La macroeconomía, es decir,
el virreinato
La variopinta multitud del día 15 sabe que la gesta tuvo un origen remoto, pero
lo que se conmemora a través del gozo sólo depende del instante. Acaso el
Bicentenario obligue a repasar las cosas con más calma, no durante la noche de
los cohetes, sino antes o después de quemar la pólvora.

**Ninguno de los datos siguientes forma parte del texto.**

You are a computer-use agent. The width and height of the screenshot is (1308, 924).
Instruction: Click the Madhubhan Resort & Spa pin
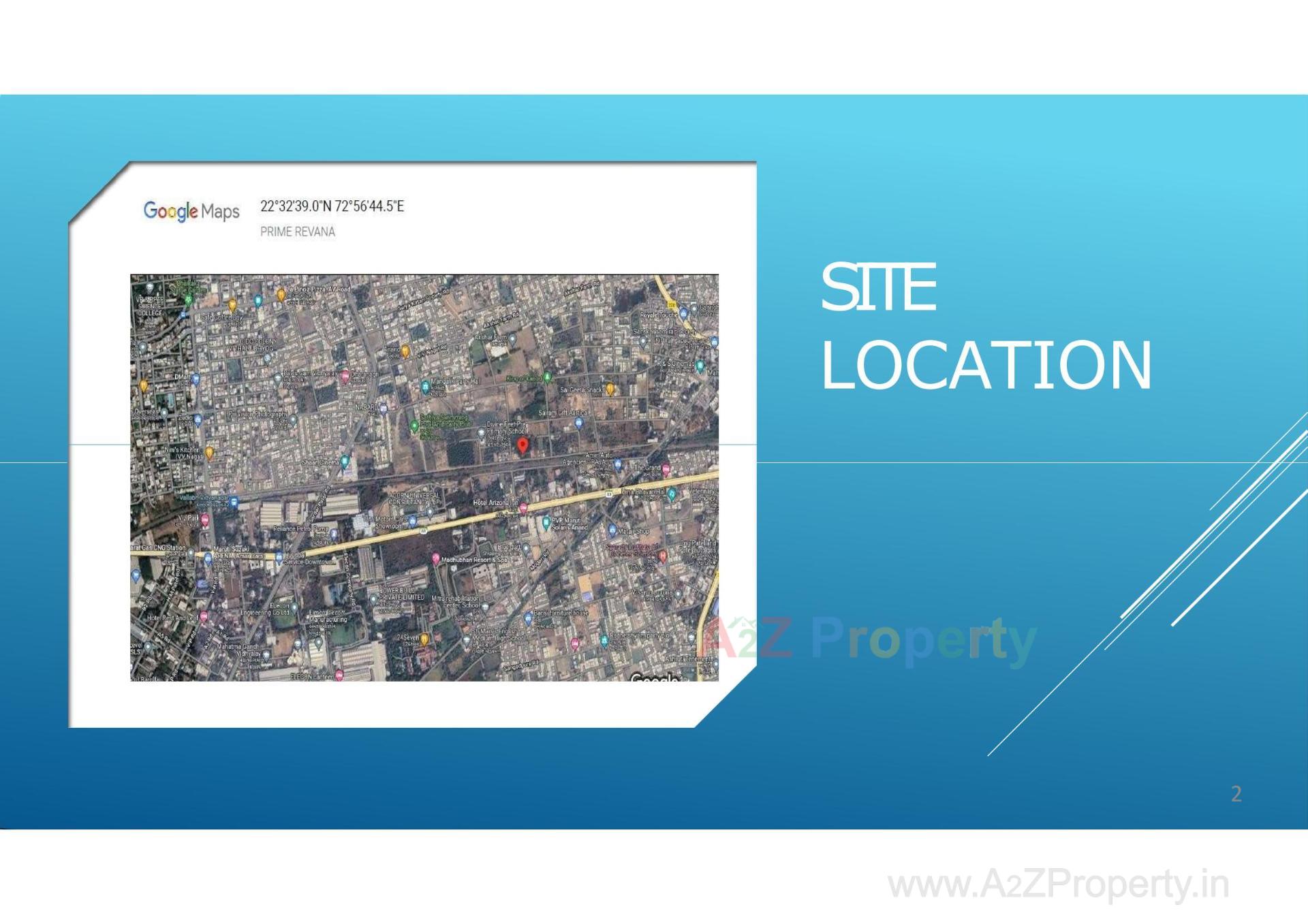coord(436,559)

Los países de América Latina que hace 200 años decidieron correr su propia
suerte son hoy un teatro de las paradojas. Con ánimo bolivariano, los equipos de
futbol de la región se unieron en la liga Libertadores. De acuerdo con los tiempos
que corren, el empeño ha recibido patrocinio español. La justa se ha rebautizado
como la copa "Santander-Libertadores" para honrar a la entidad bancaria que la
hace posible. Tal vez en el futuro cristalicen otros proyectos que apelen de
manera simultánea a la independencia y la dependencia, como el "Hotel
Soberanía Nacional-Meliá", el "Museo de la Patria-Corte Inglés" o la cadena de
comida rápida "Albóndiga de Granaditas-Ybarra".
¿Basta mantener los límites de la geografía política y las 200 millas de derecho
marítimo para impedir que se desnacionalice un país? El maíz, origen del hombre
en las cosmogonías prehispánicas, es la planta nacional que ahora importamos
de Estados Unidos, donde se utiliza para hacer etanol (quizá por eso Speedy
González corre tanto) y donde viven los paisanos cuyas remesas mantienen a
flote nuestra economía.
Provenimos del mestizaje, las ciudades más "típicas" de México tienen un casco
colonial (Zacatecas, Oaxaca, Guanajuato, Morelia) y el nombre más común del
país no es Ilhuicamina sino José Hernández. Sin embargo, en las escuelas la
Independencia se sigue enseñando como un extraño regreso a las esencias:
éramos mexicanos puros, dejamos de serlo en la conquista y volvimos a serlo
cuando sonó la campana de Dolores.
Aceptar las mezclas de las que estamos hechos pertenece a la misma operación
política y cultural que enfrentar el colonialismo contemporáneo. En El laberinto
de la soledad, Octavio Paz planteó el desafío de reconocer la identidad para
vencer complejos. Al propio autor, ese enfoque le pareció esquemático y lo
matizó en Posdata: "El mexicano no es una esencia sino una historia". Abierto al
tiempo, se somete a nuevas realidades. En La jaula de la melancolía, Roger
Bartra cerró el tema de la identidad vista como algo unívoco e inmanente. Somos
mixtos y no siempre lo somos del mismo modo.